Expenditures recommended by the PCC for the 2007-08 fiscal period
include $267,025 for administration, $87,693 for inspection and
compliance, $196,149 for production research, and $936,104 for consumer
and category research. Budgeted expenses for these items in 2006-07
were $936,104 for administration; $1,299,211 for inspection; $210,718
for production research; and $2,849,961 for promotions, which included
consumer and category research.
The PCC 2007-08 fiscal period assessment rate was derived after
considering anticipated fiscal year expenses; estimated assessable
peaches of 20,000,000 25-pound containers or container equivalents; the
estimated income from other sources, such as interest; and the need for
an adequate financial reserve to carry the PCC into the 2008-09 fiscal
period. Therefore, the PCC recommended an assessment rate of $0.06 per
25-pound container or container equivalent.
The assessment rates established in this rule will continue in
effect indefinitely unless modified, suspended, or terminated by USDA
upon recommendation and information submitted by the committees or
other available information.
Although these assessment rates will be in effect for an indefinite
period, the committees will continue to meet prior to or during each
fiscal period to recommend budgets of expenses and consider
recommendations for modification of the assessment rates. The dates and
times of committee meetings are available from the committees' Web site
at https://www.eatcaliforniafruit.com or USDA. Committee meetings are
open to the public and interested persons may express their views at
these meetings. USDA will evaluate the committees' recommendations and
other available information to determine whether modification of the
assessment rate for each committee is needed. Further rulemaking will
be undertaken as necessary. The committees' 2007-08 fiscal period
budgets and those for subsequent fiscal periods would be reviewed and,
as appropriate, approved by USDA.

┄┄┄┄┄┄┄┄┄┄

- Brief 1
Using the assessment passage, explain in one to three sentences why the PCC recommended an assessment rate of $0.06 per 25-pound container or container equivalent for the 2007-08 fiscal period.
The rows that follow are unrelated to the assessment passage.

- Task material

┄┄┄┄┄┄┄┄┄┄

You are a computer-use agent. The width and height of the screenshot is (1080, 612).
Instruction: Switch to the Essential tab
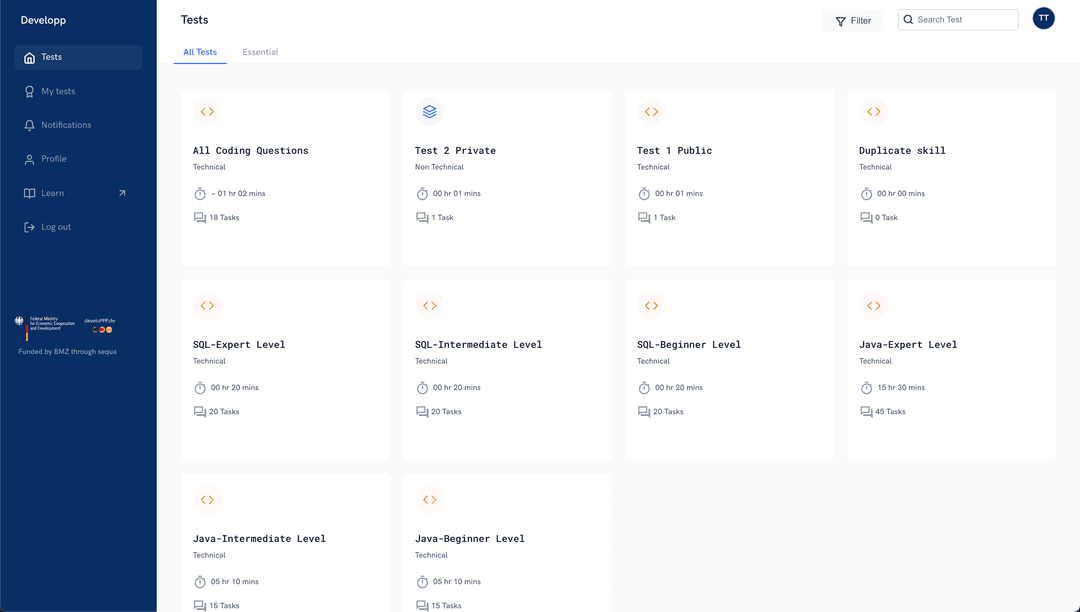pyautogui.click(x=260, y=52)
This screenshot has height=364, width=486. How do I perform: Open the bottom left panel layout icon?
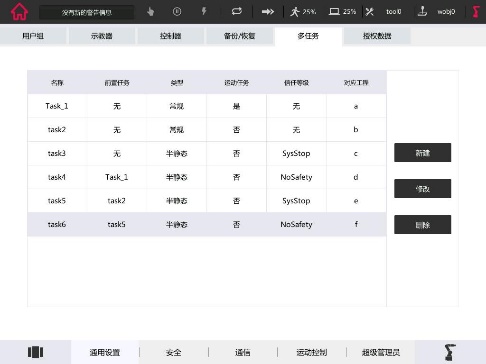coord(35,352)
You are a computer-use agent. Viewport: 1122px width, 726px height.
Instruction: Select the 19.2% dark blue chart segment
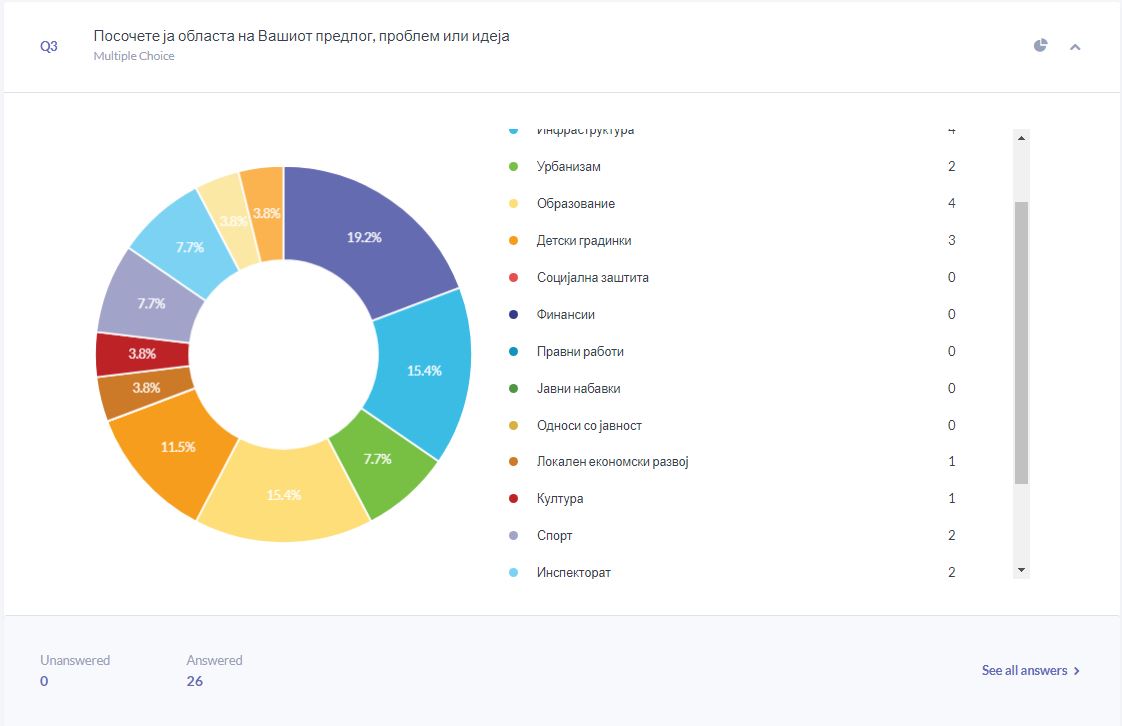point(366,238)
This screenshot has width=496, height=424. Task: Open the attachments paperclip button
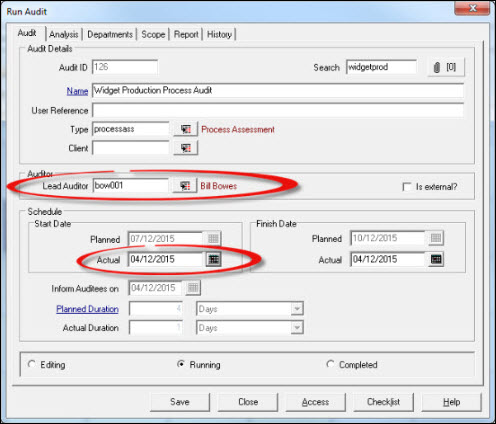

┄┄┄┄┄┄┄┄┄┄

- Brief 2
Reproduce the rows word for word, from the line containing "You are a computer-use agent. Viewport: 1122px" up to and including the end of the rows, and omit the pictures.

- Task solution 1
The PCC set the rate after weighing four factors: anticipated fiscal year expenses, estimated assessable peaches of 20,000,000 25-pound containers or container equivalents, and estimated income from other sources such as interest. It also considered the need for an adequate financial reserve to carry the PCC into the 2008-09 fiscal period.

- Task solution 2
You are a computer-use agent. Viewport: 1122px width, 726px height.
Instruction: Select the 19.2% dark blue chart segment
point(366,238)
This screenshot has width=496, height=424. Task: Open the attachments paperclip button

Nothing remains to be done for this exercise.